The chief legal officer of Huawei, Song Liuping, has pointed out that spying would be commercial “suicide” anyway for Huawei because more than 48% of its business comes from overseas markets.

Popular Products

It would be true to say that Huawei’s consumer products (i.e. phones) have proven to be very popular despite the accusations made against the company.  Huawei has predicted that it could become the world’s biggest-selling smartphone vendor this year and that all three business groups – consumer, carrier and enterprise, are expected to post double-digit growth in 2019.
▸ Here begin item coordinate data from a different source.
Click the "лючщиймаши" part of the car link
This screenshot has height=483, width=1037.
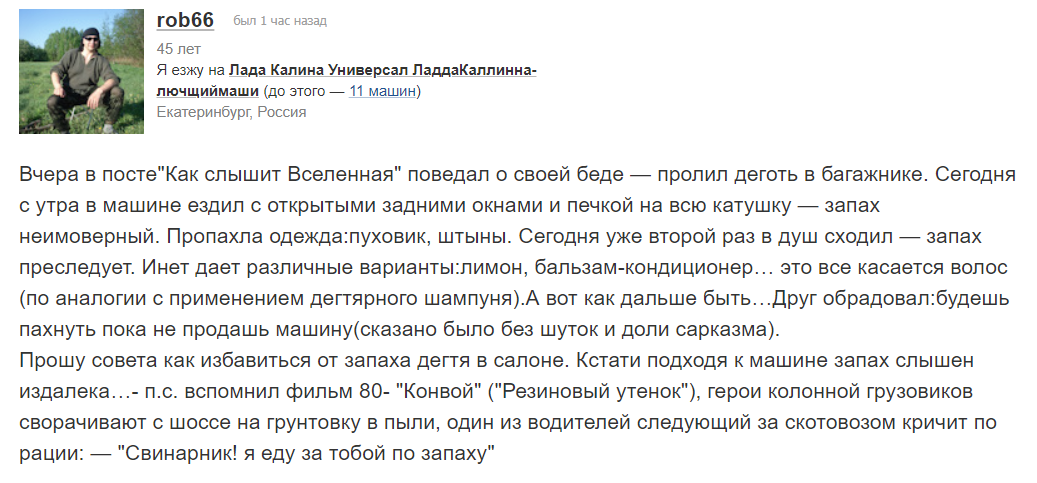207,91
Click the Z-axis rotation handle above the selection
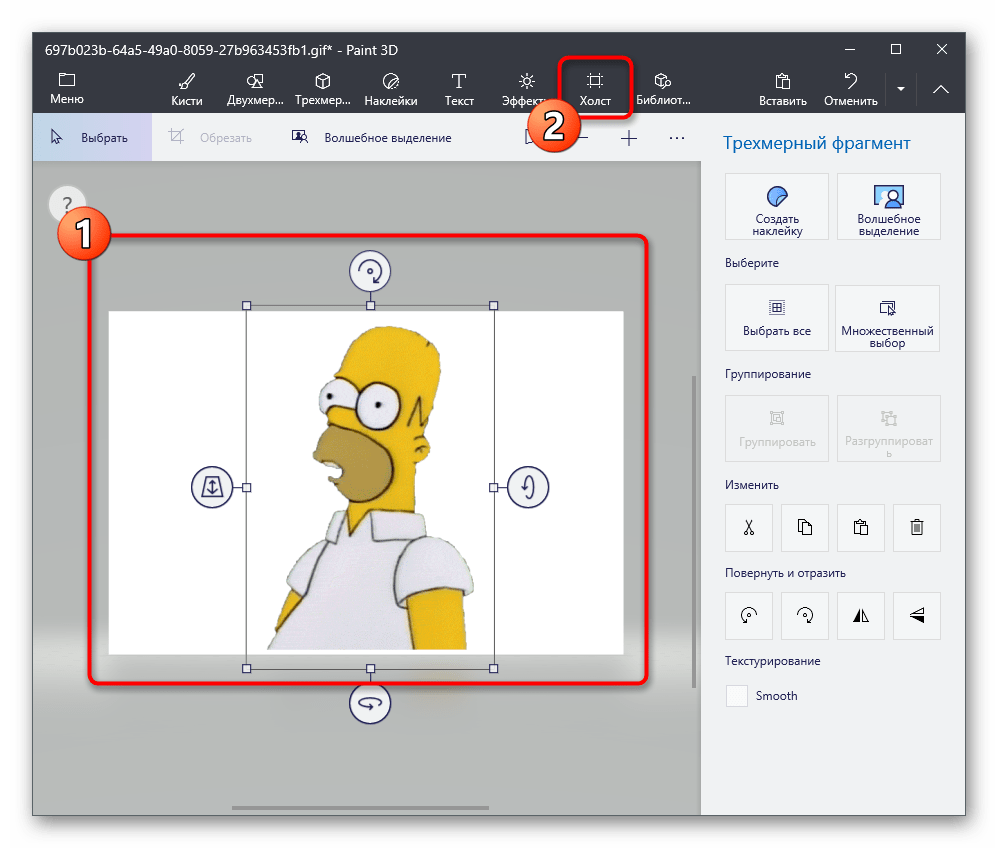 click(370, 270)
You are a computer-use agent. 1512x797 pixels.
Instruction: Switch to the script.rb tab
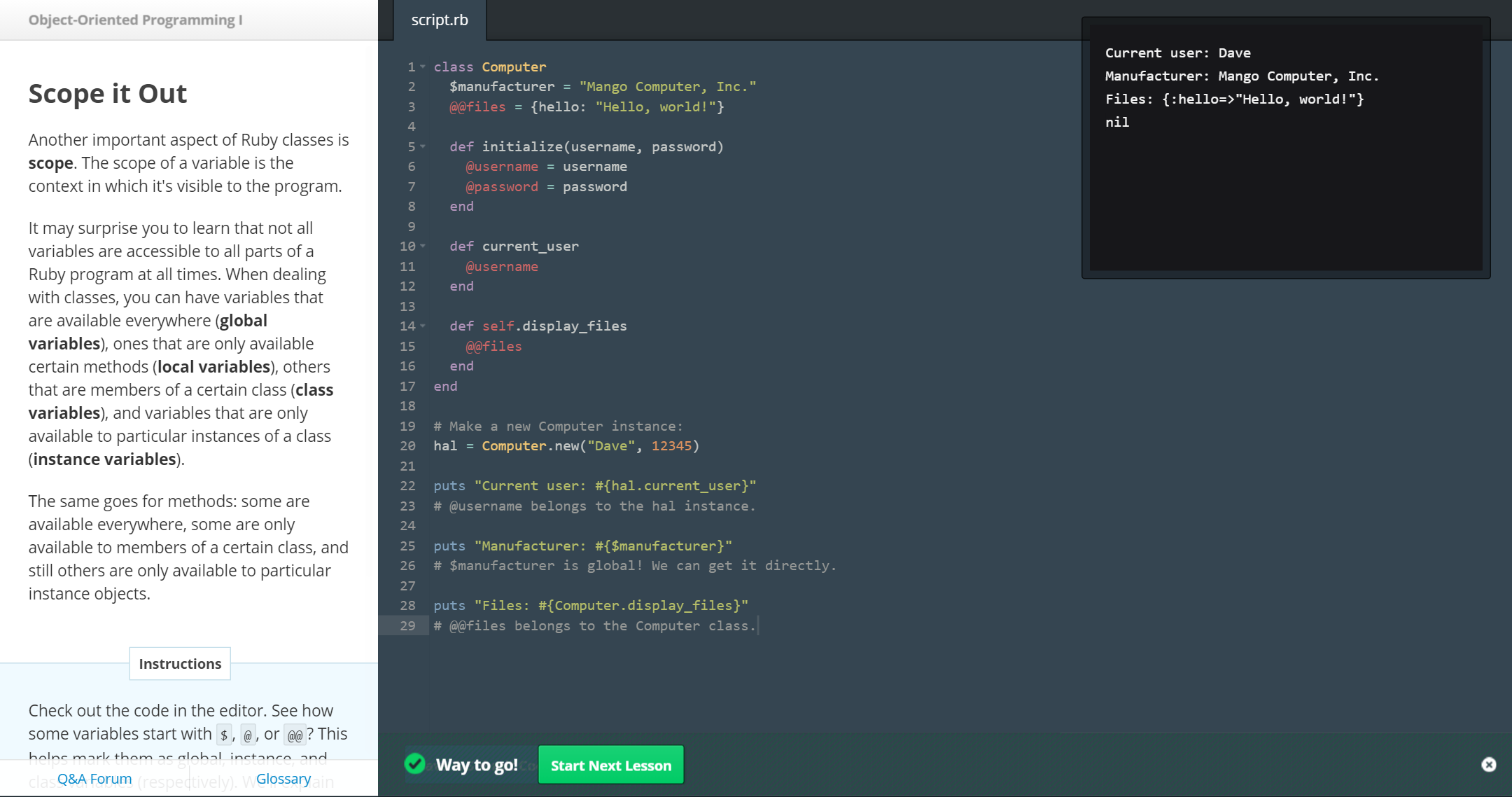[440, 20]
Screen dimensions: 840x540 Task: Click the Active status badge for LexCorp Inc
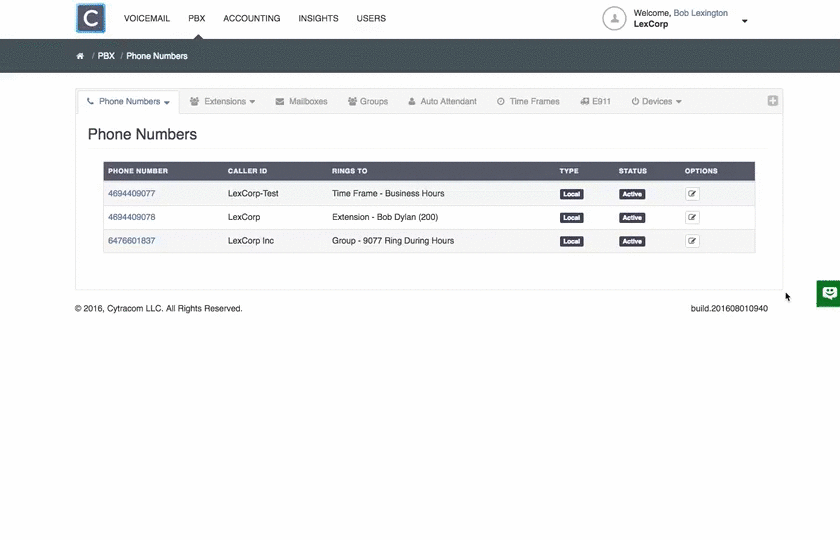[632, 241]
What Does This Mean For Your Business?

Many commentators acknowledge that there may be political and economic motivations behind some of the measures being taken against Huawei.  The point that the ‘Five-Eyes’ have been trying to highlight is that possibly, Huawei’s products and network software could have backdoors built-in to them which could, in theory, allow covert surveillance or control, or destruction of phone networks (which are accessible via the internet).  The fear is that those acting for the Chinese state could gain access to the data stored/routed through Huawei devices, telecoms equipment and software, and could even, perhaps, monitor the conversations on mobile phones. No evidence of this has been made public to date.

One thing that is hard to deny, however, is the popularity of Huawei’s consumer products.  The company has now become the world’s biggest producer of telecoms equipment and has overtaken US giant Apple in terms of the number of handsets that it ships worldwide.  UK stores are still stocking and selling its handsets, and the warnings of various governments look unlikely, for the time being, to make any major dent in that side of its business, although more outright bans from more countries (for a company that ships nearly half of its products overseas) could soon begin to hurt.